Examiner_JVDecember 8, 2010 08:57 pm
It really bothers me that I (as an examiner) have to rely on sites such as yours to stay informed about what my superiors are planning. Thank you for providing this service.
Regarding the 699 goal, many examiners (including myself) feel that this was a sham. One reason is that the backlog was projected to be just above 700,000 even before the project was announced. Their push to get it just below 700k seemed like their way of trying to take credit for our work; perhaps as an attempt to show that the new director is able to get things done and is able to bring the backlog down. The director (and management in general) is well respected (at least it seems that way)… there really isn’t any need for such gimmicky projects. To bring their numbers up, some SPE’s took the liberty of assigning easy applications to their examiners (easy means applications with one or two claims, or claims that can be restricted). This resulted in applications being examined out of order (even more than normal) and examined more quickly (read: lower quality). The project was a failure – the year ended with a backlog of around 708k (at the end of September). Today it is over 716k (at the end of October – see http://www.uspto.gov/dashboards/patents/main.dashxml) – a net increase of about 8,000 applications in one month.

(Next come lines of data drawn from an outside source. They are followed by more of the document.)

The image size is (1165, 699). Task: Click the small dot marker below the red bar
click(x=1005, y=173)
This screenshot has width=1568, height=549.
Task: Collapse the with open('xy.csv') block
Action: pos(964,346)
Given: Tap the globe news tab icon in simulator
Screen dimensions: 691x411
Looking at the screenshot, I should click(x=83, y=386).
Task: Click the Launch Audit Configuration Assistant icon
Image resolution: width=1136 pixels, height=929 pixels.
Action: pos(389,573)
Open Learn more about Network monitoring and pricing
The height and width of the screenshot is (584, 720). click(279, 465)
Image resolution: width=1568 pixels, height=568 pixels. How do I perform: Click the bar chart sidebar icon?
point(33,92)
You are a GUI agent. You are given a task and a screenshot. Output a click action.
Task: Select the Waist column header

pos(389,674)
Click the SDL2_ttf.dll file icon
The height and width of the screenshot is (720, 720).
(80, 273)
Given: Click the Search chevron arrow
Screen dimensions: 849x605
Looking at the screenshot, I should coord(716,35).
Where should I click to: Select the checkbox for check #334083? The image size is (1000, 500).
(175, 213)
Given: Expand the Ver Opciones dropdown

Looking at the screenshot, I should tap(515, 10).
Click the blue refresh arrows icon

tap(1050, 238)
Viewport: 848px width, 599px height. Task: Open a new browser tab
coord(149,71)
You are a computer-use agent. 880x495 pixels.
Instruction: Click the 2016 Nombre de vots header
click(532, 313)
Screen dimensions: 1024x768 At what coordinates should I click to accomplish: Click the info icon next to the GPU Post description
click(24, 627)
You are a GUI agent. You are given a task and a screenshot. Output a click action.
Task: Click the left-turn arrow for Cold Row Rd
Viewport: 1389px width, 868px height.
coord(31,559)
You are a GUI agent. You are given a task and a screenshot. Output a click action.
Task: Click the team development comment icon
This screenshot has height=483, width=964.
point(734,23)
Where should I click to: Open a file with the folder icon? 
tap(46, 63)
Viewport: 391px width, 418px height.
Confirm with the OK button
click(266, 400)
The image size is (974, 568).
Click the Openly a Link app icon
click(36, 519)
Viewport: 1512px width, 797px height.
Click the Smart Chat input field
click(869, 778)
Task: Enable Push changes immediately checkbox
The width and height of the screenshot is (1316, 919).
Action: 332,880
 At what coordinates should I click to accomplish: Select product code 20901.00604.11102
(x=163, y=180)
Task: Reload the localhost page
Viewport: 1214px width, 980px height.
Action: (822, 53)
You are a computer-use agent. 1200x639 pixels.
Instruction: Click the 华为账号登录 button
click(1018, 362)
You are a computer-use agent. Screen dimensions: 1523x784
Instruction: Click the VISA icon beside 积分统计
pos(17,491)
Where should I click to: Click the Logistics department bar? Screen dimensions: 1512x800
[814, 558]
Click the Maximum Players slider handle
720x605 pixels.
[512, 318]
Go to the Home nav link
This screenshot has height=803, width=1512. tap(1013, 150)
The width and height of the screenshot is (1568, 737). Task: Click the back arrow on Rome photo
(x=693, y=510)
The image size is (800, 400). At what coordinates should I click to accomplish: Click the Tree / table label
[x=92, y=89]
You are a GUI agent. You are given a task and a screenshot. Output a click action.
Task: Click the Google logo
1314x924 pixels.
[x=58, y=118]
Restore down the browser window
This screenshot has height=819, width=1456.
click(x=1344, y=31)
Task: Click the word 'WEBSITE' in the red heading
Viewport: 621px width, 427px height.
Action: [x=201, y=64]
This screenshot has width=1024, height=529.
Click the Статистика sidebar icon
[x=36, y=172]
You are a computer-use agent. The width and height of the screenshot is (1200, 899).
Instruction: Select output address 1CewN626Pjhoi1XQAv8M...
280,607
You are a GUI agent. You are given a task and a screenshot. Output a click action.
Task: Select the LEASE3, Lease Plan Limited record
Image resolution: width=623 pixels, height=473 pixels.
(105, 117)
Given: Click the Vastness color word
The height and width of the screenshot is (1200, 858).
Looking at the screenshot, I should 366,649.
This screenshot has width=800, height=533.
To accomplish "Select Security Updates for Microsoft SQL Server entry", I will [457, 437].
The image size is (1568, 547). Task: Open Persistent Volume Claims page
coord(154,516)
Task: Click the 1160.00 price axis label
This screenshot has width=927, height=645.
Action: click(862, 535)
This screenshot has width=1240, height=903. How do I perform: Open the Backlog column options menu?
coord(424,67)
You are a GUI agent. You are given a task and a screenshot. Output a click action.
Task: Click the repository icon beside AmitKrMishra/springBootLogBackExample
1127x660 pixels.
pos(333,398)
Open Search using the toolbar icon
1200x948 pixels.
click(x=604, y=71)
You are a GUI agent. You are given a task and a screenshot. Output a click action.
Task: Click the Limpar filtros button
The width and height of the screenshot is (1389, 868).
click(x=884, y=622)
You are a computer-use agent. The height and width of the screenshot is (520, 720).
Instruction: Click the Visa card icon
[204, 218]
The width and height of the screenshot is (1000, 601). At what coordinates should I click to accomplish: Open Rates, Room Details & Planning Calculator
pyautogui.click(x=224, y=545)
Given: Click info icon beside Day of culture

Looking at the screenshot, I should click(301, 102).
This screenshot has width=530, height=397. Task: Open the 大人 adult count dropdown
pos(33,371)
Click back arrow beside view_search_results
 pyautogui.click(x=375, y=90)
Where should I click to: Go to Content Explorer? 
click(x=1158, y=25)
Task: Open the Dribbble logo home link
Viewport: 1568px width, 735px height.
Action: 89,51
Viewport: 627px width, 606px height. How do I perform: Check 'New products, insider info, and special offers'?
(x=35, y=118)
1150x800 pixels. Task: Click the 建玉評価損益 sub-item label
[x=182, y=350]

I understand that Director Kappos hopes to get the backlog below 700,000 for fiscal year 2011. An easy way to do this would be to push every examiner to crank out more new actions BEFORE the 4th quarter of the year – similar to the 699 goal, except start pushing earlier. This can result in a backlog well below 700k for the year. This will certainly make management look good for the year (which may or may not be the hidden motive and the only motive behind the 699 goal).
The question is can the backlog be maintained at such a low level, or alternatively, can Director Kappos do something to prevent the backlog from bouncing right back up in fiscal year 2012? Pushing us to do more first actions on new applications up front has to be matched with some way of handling the responses that will flood the office in the coming months. More first actions results in more amendments/remarks to consider which results in more 2nd non-final actions, final actions, appeals, etc. which results in less time to work on new applications which results in overall poor quality examination. Should we really sacrifice quality to play a numbers game to impress congress and whoever else?
Steve MDecember 7, 2010 10:27 am
Great coverage, information, and insight; thanks!